PROBLÈME POSÉ 1> Dans les lignes allant de celle qui contient « Where should I click to: Check » jusqu'à celle qui contient « point(197,408) », bornes incluses, décalez de 3 chaque nombre des réponses, c'est-à-dire les coordonnées, sans modifier les nombres des demandes. Recopiez toutes ces lignes, demandes comprises, en omettant les images.

TEXTE SOURCE>
Le RIC était une revendication phare des gilets jaunes. © Olivier Ortelpa

Alors que la légitimité des représentants élus est particulièrement faible et que les pouvoirs sont fortement concentrés entre les mains du Président, la demande de démocratie directe se fait de plus en plus forte. Le mouvement des Gilets jaunes, expression d’un ras-le-bol envers les élites politiques et d’une exigence de rendre du pouvoir au peuple, a ainsi fait du référendum d’initiative citoyenne l’une de ses principales demandes. Pour mieux comprendre cet outil plébiscité, dont les subtilités ne sont pas forcément maîtrisées par tous, nous avons interrogé la politologue Clara Egger, candidate à l’élection présidentielle pour « Espoir RIC ». Bien qu’elle n’ait pas réussi à réunir les 500 signatures requises, sa détermination à mettre en place cet outil démocratique reste entière. Pour LVSL, elle présente le RIC et ses effets, répond aux clichés, revient sur la bataille politique et nous explique comment le mettre en place. Entretien réalisé et édité par William Bouchardon et retranscrit par Dany Meyniel.

LVSL – Pour débuter, pourriez-vous présenter brièvement le principe du RIC et les quatre versions qui existent ?

LIGNES PRÉSENTÉES>
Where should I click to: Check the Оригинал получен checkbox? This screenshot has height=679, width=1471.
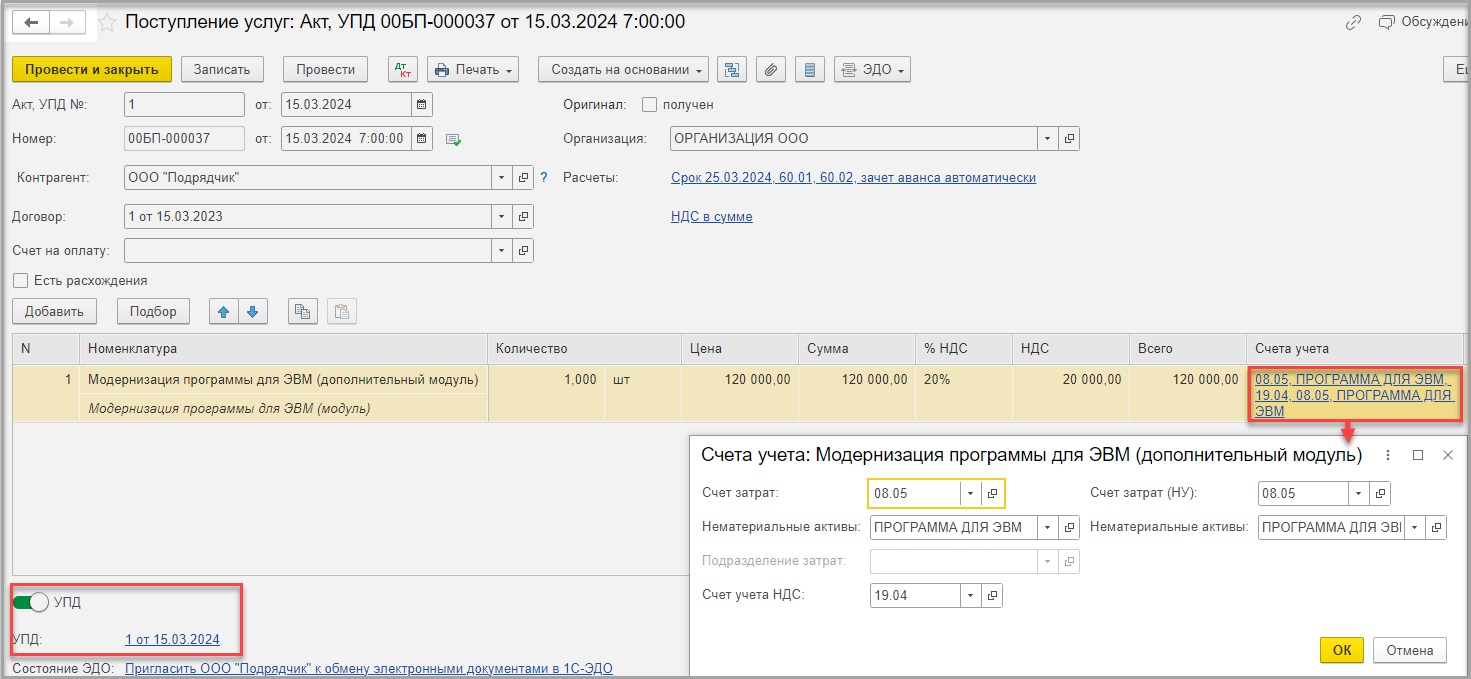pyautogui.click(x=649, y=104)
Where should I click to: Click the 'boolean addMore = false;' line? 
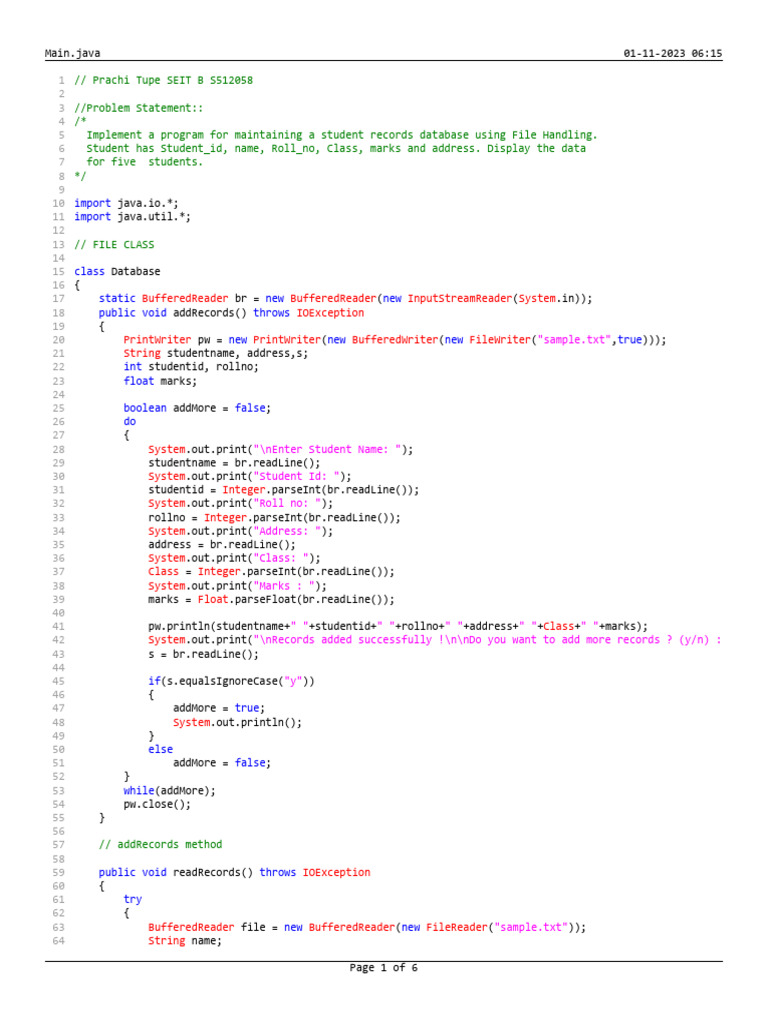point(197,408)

--

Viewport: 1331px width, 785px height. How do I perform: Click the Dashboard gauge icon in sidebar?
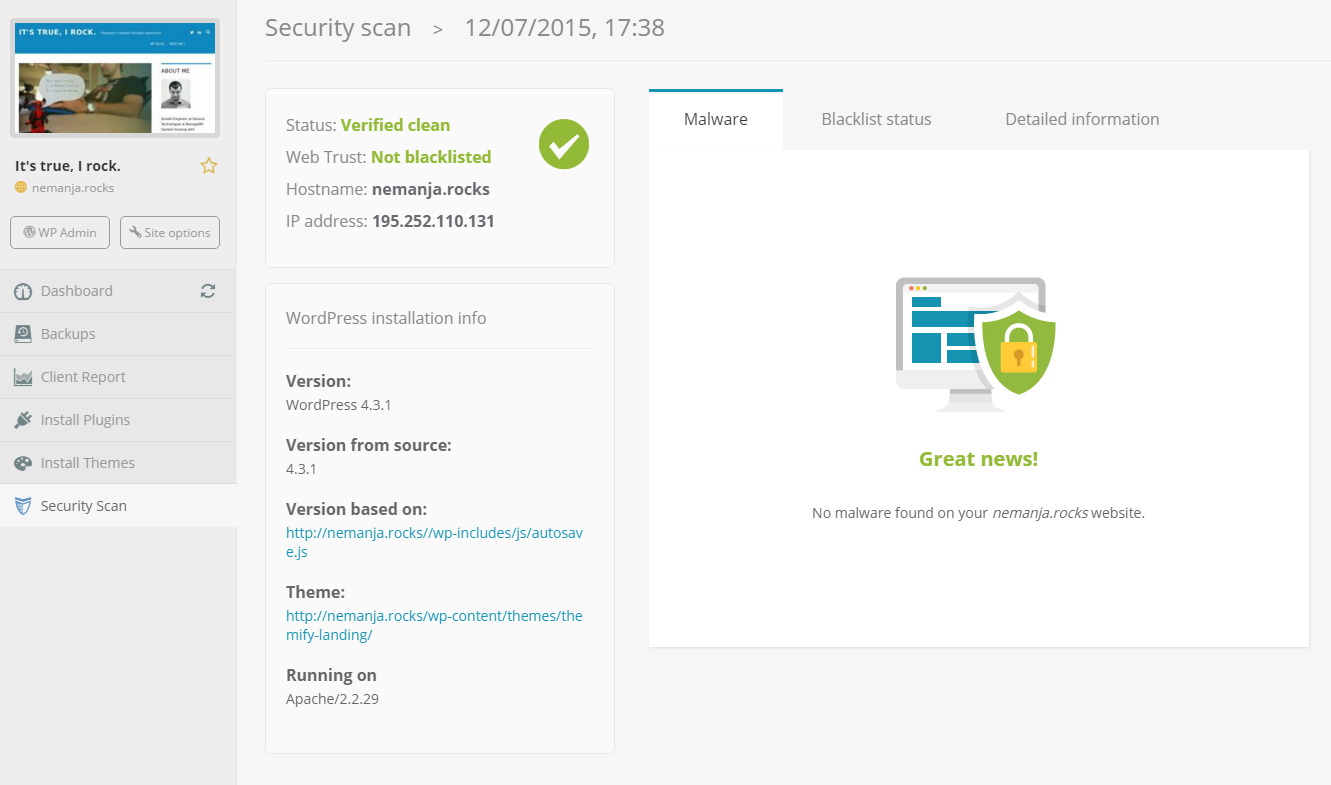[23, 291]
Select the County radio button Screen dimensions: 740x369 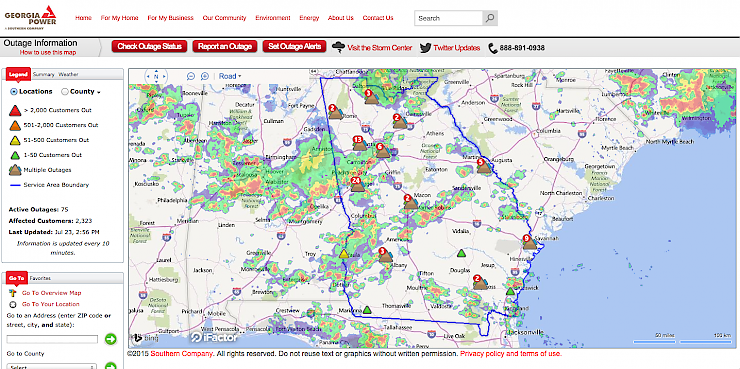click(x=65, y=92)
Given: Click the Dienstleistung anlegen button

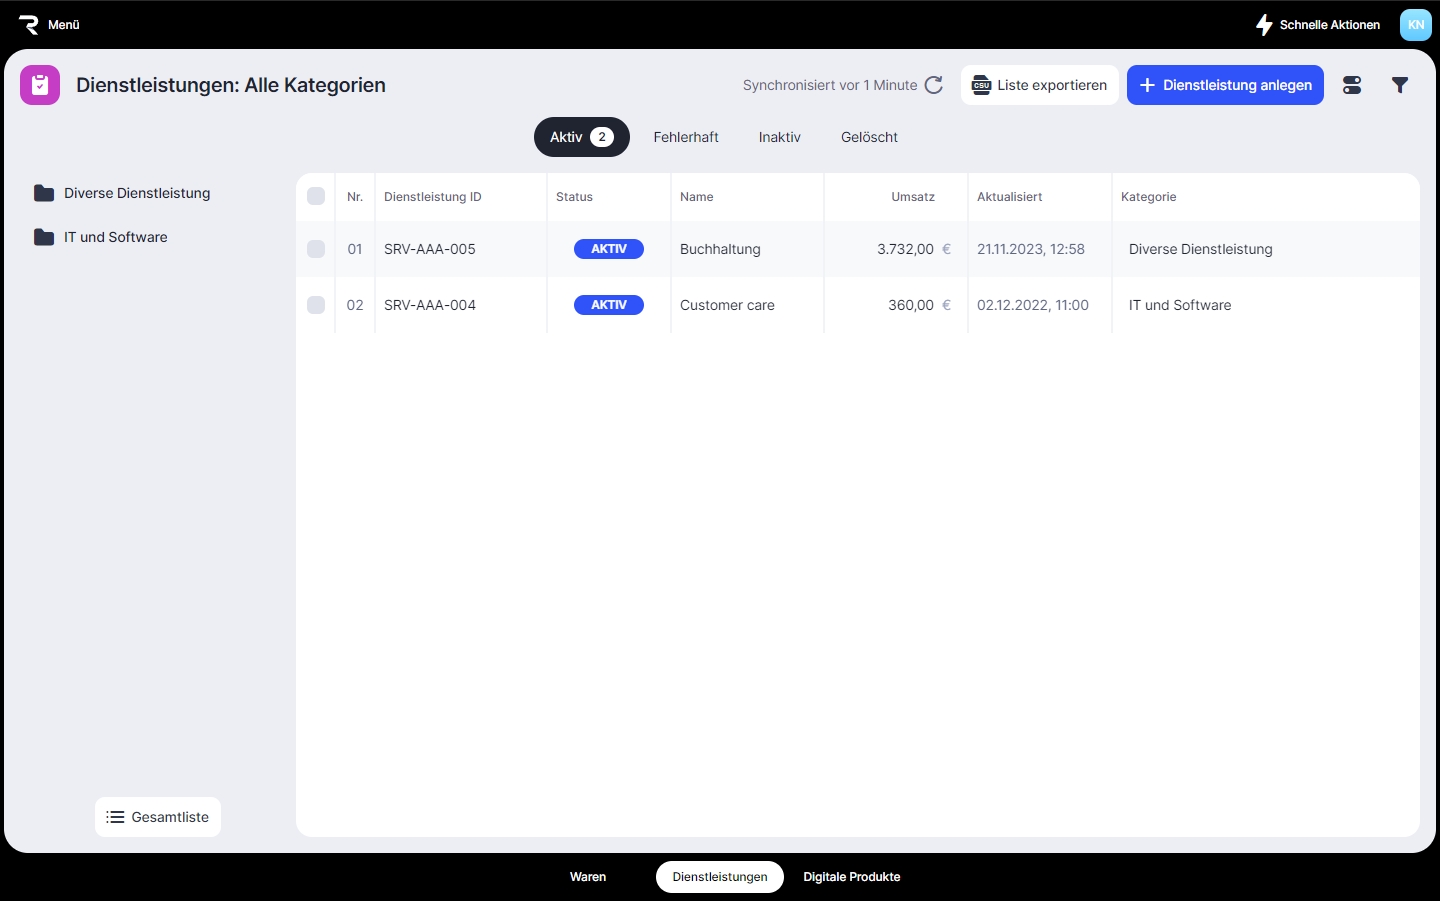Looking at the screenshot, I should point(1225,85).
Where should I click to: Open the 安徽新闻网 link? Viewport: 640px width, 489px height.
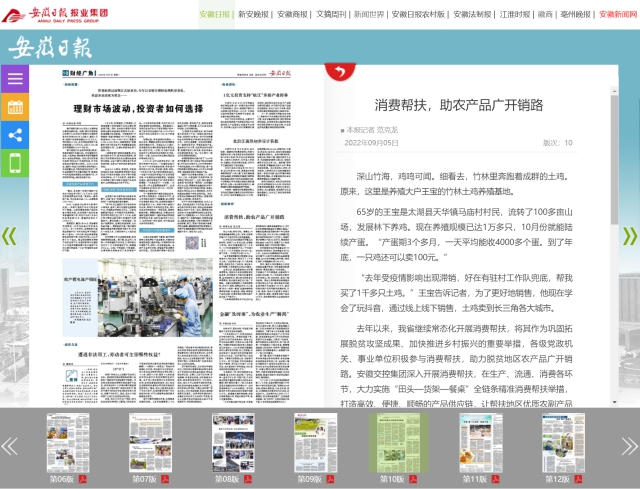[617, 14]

PROBLÈME POSÉ 2> Poursuivez le texte sur le référendum d'initiative citoyenne à partir de sa dernière phrase.

RÉSULTAT FINAL 1>
Where should I click to: Check the Оригинал получен checkbox? This screenshot has height=679, width=1471.
pyautogui.click(x=652, y=107)
Where should I click to: Click the 'boolean addMore = false;' line? 
point(200,411)

RÉSULTAT FINAL 2>
Clara Egger – L’idée est simple : dans une démocratie qui fonctionne, chaque citoyen doit avoir le droit d’écrire la loi. Le premier aspect, c’est l’initiative : chaque individu a le droit de proposer une loi. Ensuite vient le référendum : quand une proposition de loi atteint un certain nombre de soutiens, fixé par la loi, elle est soumise directement à référendum. Cela consiste à créer une nouvelle voie d’écriture de la loi, concurrente à celle du Parlement. En fait, seule une poignée de personnes a aujourd’hui la possibilité d’écrire les lois dans notre pays. Pour la loi ordinaire, c’est en gros le gouvernement, les députés et les sénateurs, soit un petit millier de personnes. Pour la loi constitutionnelle, c’est encore moins. L’idée du RIC est donc d’opérer une révolution démocratique et d’étendre ce droit à chaque citoyenne et citoyen. 

Entrons maintenant dans les détails. Le RIC « CARL » est une terminologie propre au mouvement des Gilets jaunes, qu’on ne retrouve pas dans d’autres pays, où on parle plutôt d’initiative citoyenne. Le « C » renvoie au RIC constitutionnel. C’est le plus important car, si l’initiative citoyenne porte sur les lois constitutionnelles, cela inverse le rapport de force entre citoyens et élus. Cela signifie que la souveraineté n’est pas seulement nationale, mais bien populaire : c’est le peuple qui a la main sur la Constitution. Il peut donc modifier les règles de la représentation politique ou agir sur les traités internationaux. Onze pays dans le monde en possèdent, notamment la Suisse et l’Uruguay. Environ la moitié des États appartenant aux États-Unis d’Amérique l’ont aussi, car les États fédérés ont eux aussi une Constitution. Les Californiens ont un pouvoir de décision bien supérieur au nôtre, même s’ils vivent dans un État fédéral. Par contre, il n’existe pas de RIC au niveau fédéral aux États-Unis d’Amérique.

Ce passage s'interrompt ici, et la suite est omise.